October 19, 2011

Throwing Money Away In California

The Marin Independent Journal reports from California. “In the nine-county Bay Area, default notices rose to 12,092 in the third quarter, up 22.2 percent from the previous quarter; in California, they rose 25.9 percent over the same period to 71,275. Loan modifications…can take months or years filled with uncertainty, said Dianne Levy, who fell on her house payments three years ago and eventually obtained a loan modification. ‘It’s a horrible, horrible process,’ said Levy. Levy, who paid about $700,000 for a house in Santa Venetia that is now worth less than $400,000, will likely never see any financial upside from keeping her house, but as a retiree she could not afford to walk away and rent an apartment instead, she said.”

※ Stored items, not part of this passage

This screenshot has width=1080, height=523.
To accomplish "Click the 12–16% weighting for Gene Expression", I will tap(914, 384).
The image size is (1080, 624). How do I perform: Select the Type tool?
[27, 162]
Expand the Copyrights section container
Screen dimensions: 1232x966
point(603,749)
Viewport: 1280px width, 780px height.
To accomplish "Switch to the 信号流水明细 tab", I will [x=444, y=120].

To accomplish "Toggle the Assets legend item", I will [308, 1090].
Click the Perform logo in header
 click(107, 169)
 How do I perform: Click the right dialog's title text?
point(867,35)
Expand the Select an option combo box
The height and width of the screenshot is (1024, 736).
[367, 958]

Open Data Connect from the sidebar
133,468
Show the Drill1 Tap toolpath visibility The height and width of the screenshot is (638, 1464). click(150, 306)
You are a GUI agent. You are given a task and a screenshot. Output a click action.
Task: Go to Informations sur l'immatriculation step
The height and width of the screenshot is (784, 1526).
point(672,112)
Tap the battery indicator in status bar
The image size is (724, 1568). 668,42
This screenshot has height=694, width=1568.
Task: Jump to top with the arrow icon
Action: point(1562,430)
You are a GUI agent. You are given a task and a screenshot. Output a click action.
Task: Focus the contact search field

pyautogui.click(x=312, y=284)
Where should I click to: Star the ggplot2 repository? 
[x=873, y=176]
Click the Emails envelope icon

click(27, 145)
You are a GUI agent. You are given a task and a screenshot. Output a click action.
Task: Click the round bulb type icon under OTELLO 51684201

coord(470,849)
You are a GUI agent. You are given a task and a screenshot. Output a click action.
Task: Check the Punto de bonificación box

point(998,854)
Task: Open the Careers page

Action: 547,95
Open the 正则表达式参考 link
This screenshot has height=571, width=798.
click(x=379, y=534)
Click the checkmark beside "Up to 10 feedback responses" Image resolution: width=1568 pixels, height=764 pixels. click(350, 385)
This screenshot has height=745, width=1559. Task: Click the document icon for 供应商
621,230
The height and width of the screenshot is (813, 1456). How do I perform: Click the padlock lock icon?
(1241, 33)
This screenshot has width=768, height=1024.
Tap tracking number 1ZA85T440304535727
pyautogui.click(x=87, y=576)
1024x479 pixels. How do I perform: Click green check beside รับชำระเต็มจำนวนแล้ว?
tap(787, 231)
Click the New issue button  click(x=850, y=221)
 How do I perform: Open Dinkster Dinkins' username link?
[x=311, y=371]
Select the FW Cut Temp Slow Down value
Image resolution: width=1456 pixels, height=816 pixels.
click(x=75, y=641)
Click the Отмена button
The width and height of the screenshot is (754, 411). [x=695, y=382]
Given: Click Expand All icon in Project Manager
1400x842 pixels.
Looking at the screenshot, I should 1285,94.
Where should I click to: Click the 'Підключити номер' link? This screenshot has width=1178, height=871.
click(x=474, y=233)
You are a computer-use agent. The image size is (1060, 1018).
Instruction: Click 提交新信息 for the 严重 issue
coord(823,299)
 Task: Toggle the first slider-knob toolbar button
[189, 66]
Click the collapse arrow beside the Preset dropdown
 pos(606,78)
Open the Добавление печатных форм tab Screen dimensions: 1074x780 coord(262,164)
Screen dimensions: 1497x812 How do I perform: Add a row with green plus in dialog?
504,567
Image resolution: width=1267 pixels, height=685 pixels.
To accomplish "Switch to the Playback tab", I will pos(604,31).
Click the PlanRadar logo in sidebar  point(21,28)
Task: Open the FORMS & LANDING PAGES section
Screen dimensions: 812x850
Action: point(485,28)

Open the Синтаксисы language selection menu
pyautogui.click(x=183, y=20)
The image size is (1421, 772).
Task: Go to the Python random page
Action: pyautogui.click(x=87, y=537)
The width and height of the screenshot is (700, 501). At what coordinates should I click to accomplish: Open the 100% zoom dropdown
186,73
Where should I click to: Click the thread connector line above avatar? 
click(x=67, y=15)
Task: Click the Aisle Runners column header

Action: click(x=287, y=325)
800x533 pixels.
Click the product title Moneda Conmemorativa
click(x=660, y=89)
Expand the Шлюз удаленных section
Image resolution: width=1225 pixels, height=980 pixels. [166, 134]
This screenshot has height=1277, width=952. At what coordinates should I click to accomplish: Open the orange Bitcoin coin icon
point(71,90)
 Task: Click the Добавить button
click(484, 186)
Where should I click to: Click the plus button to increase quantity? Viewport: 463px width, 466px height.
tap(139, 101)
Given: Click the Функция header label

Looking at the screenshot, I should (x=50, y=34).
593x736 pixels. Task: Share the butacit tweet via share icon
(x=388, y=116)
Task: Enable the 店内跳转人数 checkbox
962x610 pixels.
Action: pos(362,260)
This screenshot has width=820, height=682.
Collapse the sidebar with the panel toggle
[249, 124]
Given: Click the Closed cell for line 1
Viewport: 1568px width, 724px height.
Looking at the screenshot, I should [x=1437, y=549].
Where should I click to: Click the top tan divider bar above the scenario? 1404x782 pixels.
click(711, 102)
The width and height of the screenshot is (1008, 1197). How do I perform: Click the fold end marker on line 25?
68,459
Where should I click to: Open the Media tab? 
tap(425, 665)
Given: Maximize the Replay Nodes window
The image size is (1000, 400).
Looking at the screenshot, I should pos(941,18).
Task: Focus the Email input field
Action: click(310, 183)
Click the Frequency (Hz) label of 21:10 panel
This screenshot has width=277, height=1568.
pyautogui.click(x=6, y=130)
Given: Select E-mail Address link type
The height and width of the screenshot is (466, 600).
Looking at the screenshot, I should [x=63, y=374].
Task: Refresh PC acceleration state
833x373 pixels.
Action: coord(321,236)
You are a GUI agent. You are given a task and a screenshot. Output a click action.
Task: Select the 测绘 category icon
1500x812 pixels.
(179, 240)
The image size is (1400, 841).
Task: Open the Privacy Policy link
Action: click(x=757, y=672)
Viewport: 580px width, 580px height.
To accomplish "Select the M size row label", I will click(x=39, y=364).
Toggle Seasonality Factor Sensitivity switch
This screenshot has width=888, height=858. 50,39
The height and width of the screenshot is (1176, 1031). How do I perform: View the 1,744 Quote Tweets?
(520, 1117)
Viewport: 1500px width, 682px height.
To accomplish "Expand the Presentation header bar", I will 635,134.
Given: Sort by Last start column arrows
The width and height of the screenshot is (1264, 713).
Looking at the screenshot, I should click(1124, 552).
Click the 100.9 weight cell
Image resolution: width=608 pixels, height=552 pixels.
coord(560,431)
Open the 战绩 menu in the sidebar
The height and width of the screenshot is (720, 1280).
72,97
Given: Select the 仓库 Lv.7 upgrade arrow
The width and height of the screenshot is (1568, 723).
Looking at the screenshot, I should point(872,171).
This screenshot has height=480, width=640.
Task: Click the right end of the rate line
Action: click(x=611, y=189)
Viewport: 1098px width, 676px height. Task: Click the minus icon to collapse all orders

“‘If I were younger, I would have walked away,’ said Levy, 68. ‘It’s that difficult to get a modification.’”

The Desert Sun. “‘I expect to see an uptick in foreclosure activity and inventory over the coming months,’ said Bret Cohn, senior VP of Franklin Loan Center in Palm Desert. One reason is because loan modifications offered by many banks merely lowered the interest rate for five years, with delinquent payments applied to the back end of the loan, Cohn said. ‘This does not help a homeowner when it will take 20-plus years to get back to the value which they owe,’ Cohn said. ‘Most people who accepted loan modifications realized within a few months that it was not in their best long-term financial interest to continue on this path, and they have already stopped making their modified payments.’”

The Press Enterprise. “Chris and Jacque Ford stride joyously through the sales model of the house in Ontario that they plan to buy. Foreclosure was the lever that improved the Ford family’s economic prospects and lifestyle. Known in modern parlance as ’strategic defaulters,’ people like the Fords who could afford to stay current on their mortgage payments are deciding to ‘walk away,’ letting their lenders foreclose. They are relieved to dump houses that as a result of a real estate crash are worth far less than the mortgages on them.”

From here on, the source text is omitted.